• TEXT TO READ:
Tuesday, September 27, 2011

A backsplash for your kitchen

Thanks to our loyal follower Jodi for this tutorial on tiling your kitchen backsplash.  This is her beautiful kitchen!!  We absolutely love how the backsplash ties in so well with the cabinets and counters.  It makes the kitchen!!

So if you want to do your own backsplash, here's a picture of what you'll need as you follow the directions below.  Again, thanks Jodi!

Tiling your Kitchen Backsplash (with staggered mosaic tile sheets)
Step 1: Shopping
Tiles.  Pick out your tile!  I went with staggered mosaic tile backsplash sheets from The Home Depot .  (“Bling!” 1/3” French Palace Stone/Glass) 10.98 per sheet.  We used 30 sheets.  **Using other forms of tiles, like individual subway tiles, has a few different steps… like the need of placing spacers between tiles.
             Adhesive (pre-mixed) or mastic (you mix). I went with pre-mixed Adhesive.  
             A v-notched trowel
             A float
             Grout (pre-mixed or you can mix it yourself).  I bought the pre-mixed Grout.  If you mix mastic and grout yourself, you need a heavy duty stick and bucket, or a power drill with metal utility mixer, and bucket.  One small pre-mixed bucket was just barely enough for our kitchen – any bigger and you would have needed more, in which case, it would have made more sense to mix the grout myself from a bag.
             Caulk (I got the matching sanded caulk, which matched my pre-mixed grout).
             Stone sealer (only if using tiles with natural stone, like travertine).          
Big sponge and bucket (additional rags to wipe excess adhesive or grout).
             Painters tape
             Electric outlet extenders
Borrow or rent a wet saw.  I rented one at the Home Depot.  They have a rental shop on site so you can borrow at any time during store hours. Cost was $37 plus tax for 24 hours.  You can also rent for 4 hours for less $.  (They do sell smaller “dry” saws, or tile cutters, for $20-$90, but are better used for only specific tiles, whereas a wet saw can cut any tile well).
Step 2:  Prep
Determine if your countertop is level.  Luckily ours was.  If yours is not level, you will need to use spacers on the countertop where additional height is needed (otherwise, it could be way crooked by the time you reach the cabinet).
Tape down cardboard or protective paper on your countertop.
Pull out your stove and push aside.  Drill a piece of wood level from one counter-top to the other counter top behind stove so your tiles do not slide down when drying.
Draw a straight vertical line with your pencil on both ends of the countertops to determine tile starting and ending points.
Unscrew all of your outlet face plates.  (I recommend putting in the extenders before tiling!)
Set up wet saw.

• RECORDED DATA:
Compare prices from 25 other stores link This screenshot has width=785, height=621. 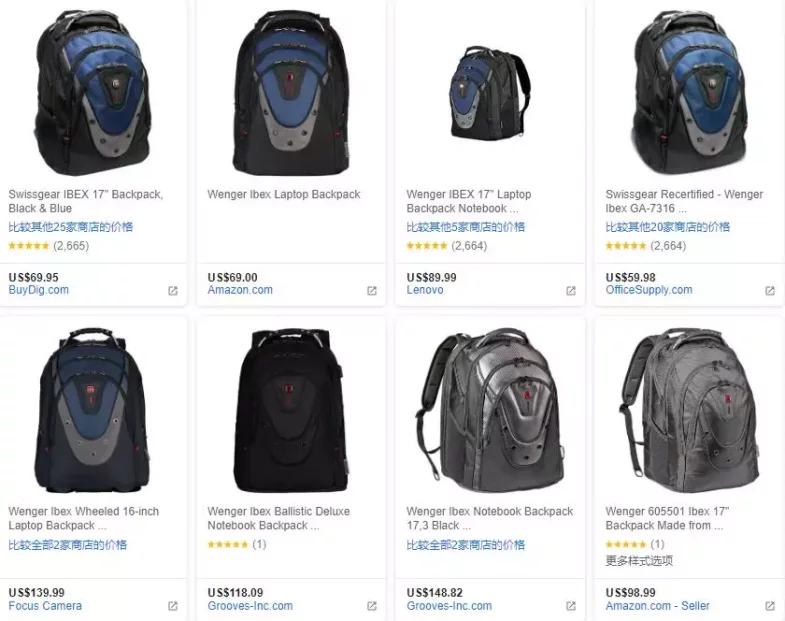click(x=71, y=227)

• SET PROBLEM: In the kitchen backsplash tutorial, what did renting the wet saw for 24 hours cost? The data has no connection to the kitchen backsplash tutorial.

• RESULT FOR THIS EXERCISE: $37 plus tax.